LEVY: I increasingly felt like the way to do this best, not just right, but best, was to try and cast this lead role authentically. That meant casting someone who was low vision or blind themselves. And after a global search, I found Nelle Sutton to play the young Marie and Aria Mia Loberti to play the young adult Marie. But truly, it was a needle in a haystack level miracle to find them. Even more astonishingly, they had never acted or even auditioned before.
AP: That must’ve been difficult because they both do a great job and you had to essentially teach them what to do.
LEVY: They were clearly special but make no mistake, they had no idea what they were doing. And Aria, to her credit, she was already fiercely intelligent, but she knew what she didn’t know. And that’s a great place to start. She said to me, “I want to be great. I don’t know how to be great. You need to teach me and you need to be relentlessly honest with me so I can figure out how to do this.” It was cumulative. Certainly, day one was not the performance we were seeing on day 40.
AP: Were there a lot of rehearsals?
LEVY: I don’t subscribe to extensive rehearsals. This comes partly because I’ve directed a lot of newcomers and usually, they are kids. I don’t think that a natural quality in a new actor is helped by extensive rehearsals. What I’m betting on is inherent personality, inherent realness and I want to do everything I can to preserve that. Usually, we do a table read or in this case, as everyone else was reading the script, Aria had memorized the script. She had memorized her lines in all four episodes. Again, this isn’t a stage play. No actor memorizes the whole screenplay before you start, but Aria did.
AP: What did you learn?
LEVY: I certainly learned how to be thoughtful and concise in my word selection when giving a directorial note. But mostly what I learned is how different the world can be in navigating it without sight, but also in how it treats people and presumes things about people who are without sight or have low vision. It gave me a very personal human experience that deepened my understanding and my empathy. I’m grateful.

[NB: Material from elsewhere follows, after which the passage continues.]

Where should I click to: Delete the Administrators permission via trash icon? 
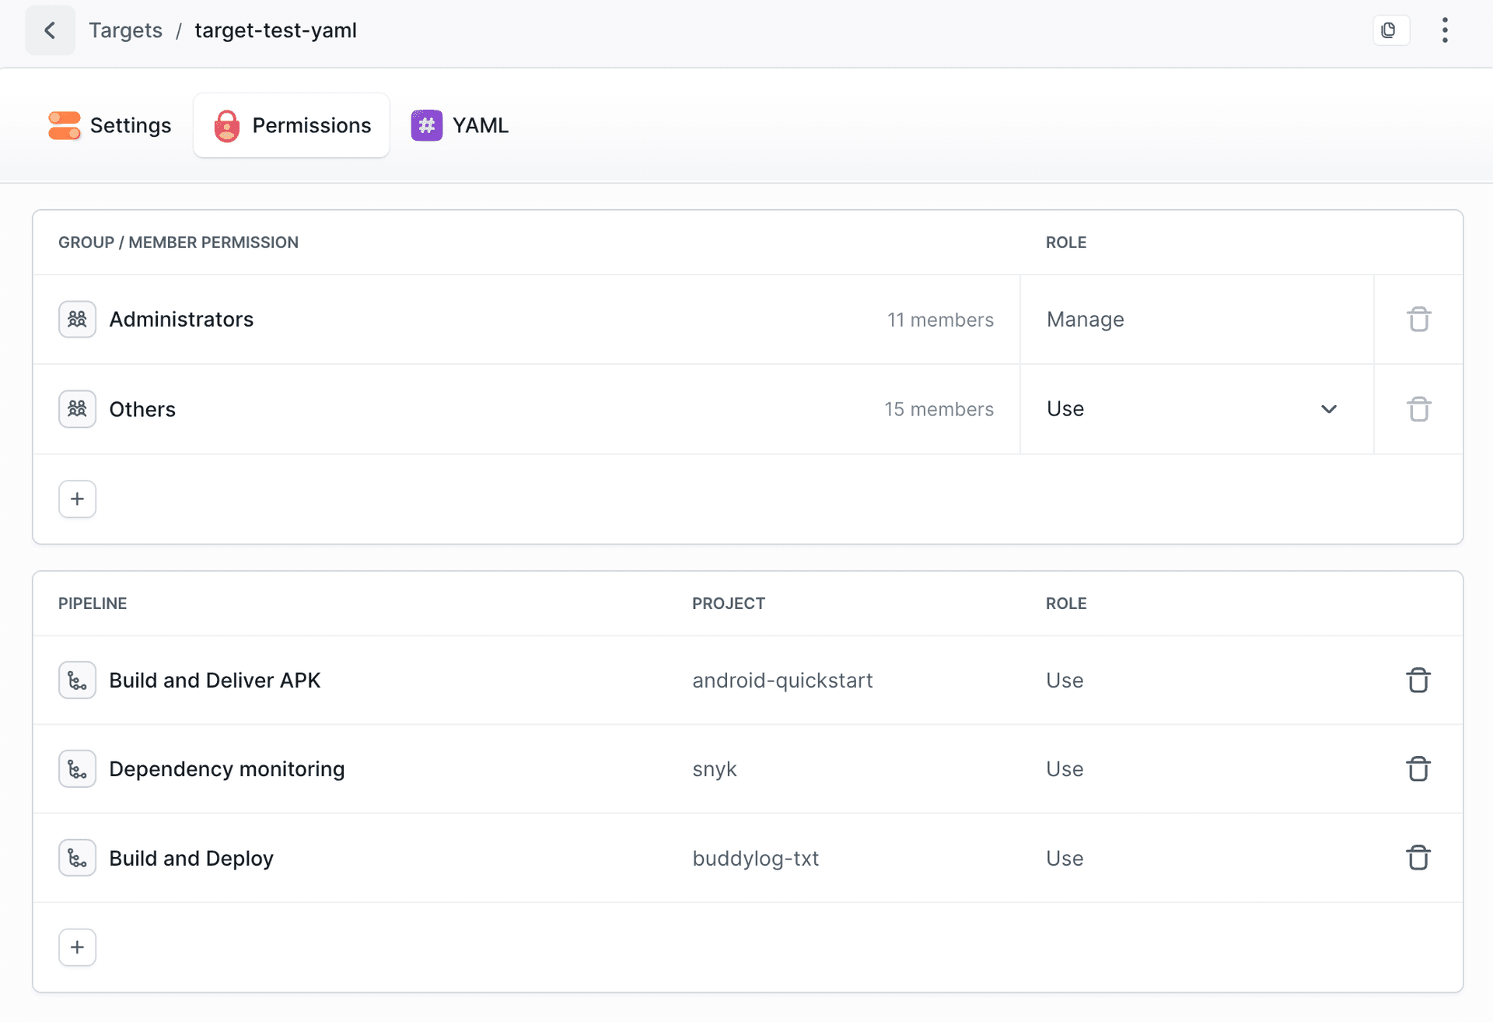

AP: What have the last few months been like for you due to the Hollywood strikes?
LEVY: It’s not hard like it is for many of my colleagues who are losing their homes or driving for Uber and finding ways to pay the bills every week while they are not allowed to work. It is creatively frustrating. I’ve tried to keep busy in the ways I could. I edited the half of “Deadpool 3” that we finished shooting before the strike. I mostly want to acknowledge how hard it is for the entire ecosystem of this industry, not only the striking guild members, but for the tens of thousands of others who cannot make a living in the meantime. These are very scary times.
AP: Speaking of “Deadpool,” we already know Hugh Jackman will reprise his Wolverine character for the movie. Why does the public love the friendship between Jackman and Ryan Reynolds?
LEVY: It’s an adorable friendship and it’s authentic. In fact, when I did “Real Steel” over a decade ago with Hugh Jackman, he told me, “If you ever meet Ryan Reynolds, you will be best friends. And if you ever work with Ryan Reynolds, you guys will never stop making things together.” ( Levy went on to direct Reynolds in “Free Guy” and “The Adam Project.”) They’re both genuinely good, kind men. They are authentic despite being way better looking than the rest of us and mega movie stars for decades.
AP: Talk about directing them together.
LEVY: What’s fascinating is you’ve got two guys who have a shared sweetness but they’re playing characters who seriously don’t get along. This goes back to the comics and what happens when you put a merc with a mouth alongside a taciturn, angry, Wolverine. You get comedic and narrative gold. Can I also add, it’s not just that you get two of the biggest movie stars in the world on screen together. I’m the lucky son of a bitch who gets them playing their most iconic, signature characters. That is a director’s treat every day at work.